Christoph-1 ist seit dem 1. November 1970 im Dienst. Der Eurocopter BK 117 ist in weniger als zwei Minuten startklar.
Es sind oft Minuten, die über Leben und Tod entscheiden. Aus diesem Grund sind die Luftretter in Deutschland nicht mehr wegzudenken. Gerade in ländlichen Regionen ist der Weg zum nächsten Krankenhaus oft sehr weit. Hier ist der Hubschrauber das schnellste und wichtigste Rettungsmittel. National gibt es derzeit 34 Stützpunkte mit 51 Hubschraubern, einer davon – Christoph 1 – ist am Klinikum Harlaching in München stationiert und in weniger als zwei Minuten startklar. Mit den in „Retarus Web Express“ integrierten SMS-Services beschleunigen die Luftretter die Einsatzbereitschaft des Rettungshubschraubers.
Ob Verkehrsunfall, Bergrettung oder Schlaganfall – die Notfallsituationen sind ebenso zahlreich wie die Einsätze: 2013 ist Christoph-1 insgesamt 1.480 mal in die Luft gegangen. Der Hubschrauber mit seiner vier Personen starken Notfallcrew ist technisch wie auch medizinisch hochwertig ausgestattet. Die fliegenden Notärzte sind Chirurgen, Anästhesisten und Internisten aus dem Klinikum Harlaching, die Rettungsassistenten stammen von der Berufsfeuerwehr München. Die zuständige Rettungsleitstelle ist die Integrierte Leitstelle der Berufsfeuerwehr München.

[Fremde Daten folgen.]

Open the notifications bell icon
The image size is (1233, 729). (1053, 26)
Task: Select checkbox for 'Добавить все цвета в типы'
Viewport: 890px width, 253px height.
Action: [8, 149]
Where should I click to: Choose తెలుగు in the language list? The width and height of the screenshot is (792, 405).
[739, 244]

Um kurzfristige Informationen der Bordbesatzung optimal zu koordinieren, nutzt die Luftrettungsstation Christoph 1 den Kurznachrichtendienst SMS. Diese Nachrichten kann sie nun dank Retarus Web Express wesentlich einfacher, schneller und effizienter versenden.

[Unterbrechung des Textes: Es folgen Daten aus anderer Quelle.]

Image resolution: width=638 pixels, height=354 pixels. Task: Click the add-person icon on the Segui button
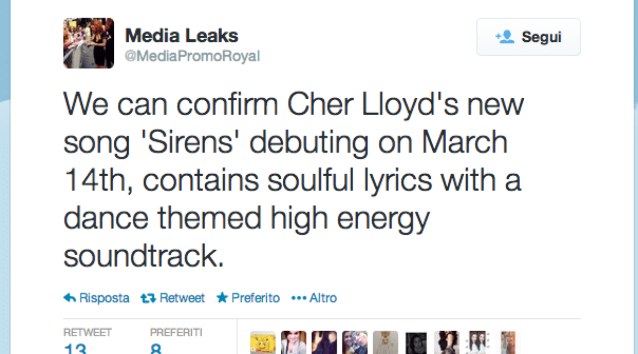point(505,37)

Wie wichtig dies ist, zeigt allein schon der Aufwand: Koordiniert werden müssen neben drei Piloten und 25 Ärzten auch sechs Rettungsassistenten, verantwortlich für medizinische Ausrüstung, Medikamente und Dokumentationen, sowie drei Bordtechniker, die für die Technik des Hubschraubers zuständig sind und die Rettungswinde bedienen müssen. Die Information von Pilot, Notarzt, Rettungsassistent und Bordtechniker über bevorstehende Ereignisse rund um die Luftrettungsstation, wie etwa bei Änderungen des Dienstplans, findet überwiegend per SMS statt.

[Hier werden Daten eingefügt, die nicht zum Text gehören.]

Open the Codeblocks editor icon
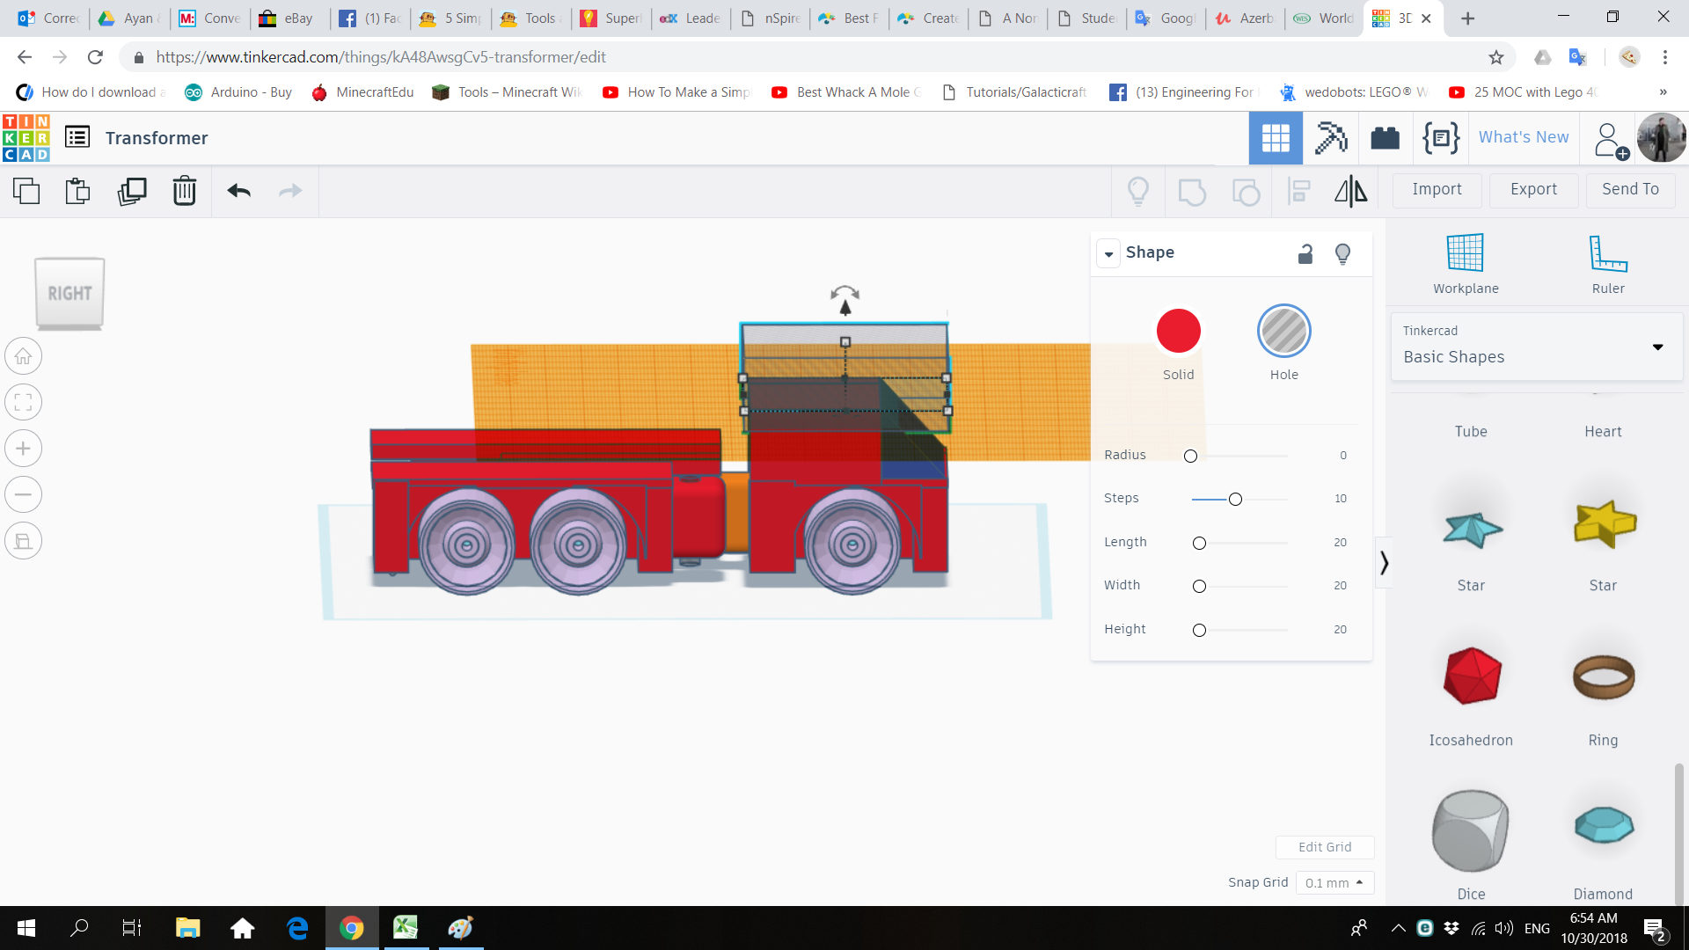 (1440, 138)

Insbesondere bei plötzlichen Ausfällen, wie durch Krankheit oder Nicht-Erreichbarkeit innerhalb des Rettungsteams, muss schnell reagiert werden, damit die Einsatzbereitschaft von Christoph 1 gewährleistet ist. Ist beispielsweise ein Arzt nicht erreichbar, werden alle in der Datenbank gespeicherten Ärzte per SMS über den Ausfall informiert und gleichzeitig als Ersatz angefragt.
Ein Problem war bislang die dezentrale Datenhaltung auf mehreren Systemen. Dies führte oft zu ungleichen Datensätzen und damit zu einem erhöhten Pflegeaufwand. Alle Adressbestände, insbesondere Mobilfunknummern, mussten sowohl auf mobilen Endgeräten als auch auf dem System in der Luftrettungsstation Harlaching synchron gehalten werden, damit es zu keinen Verzögerungen bei Personalplanung und damit zu einer Gefährdung der Einsatzbereitschaft kam.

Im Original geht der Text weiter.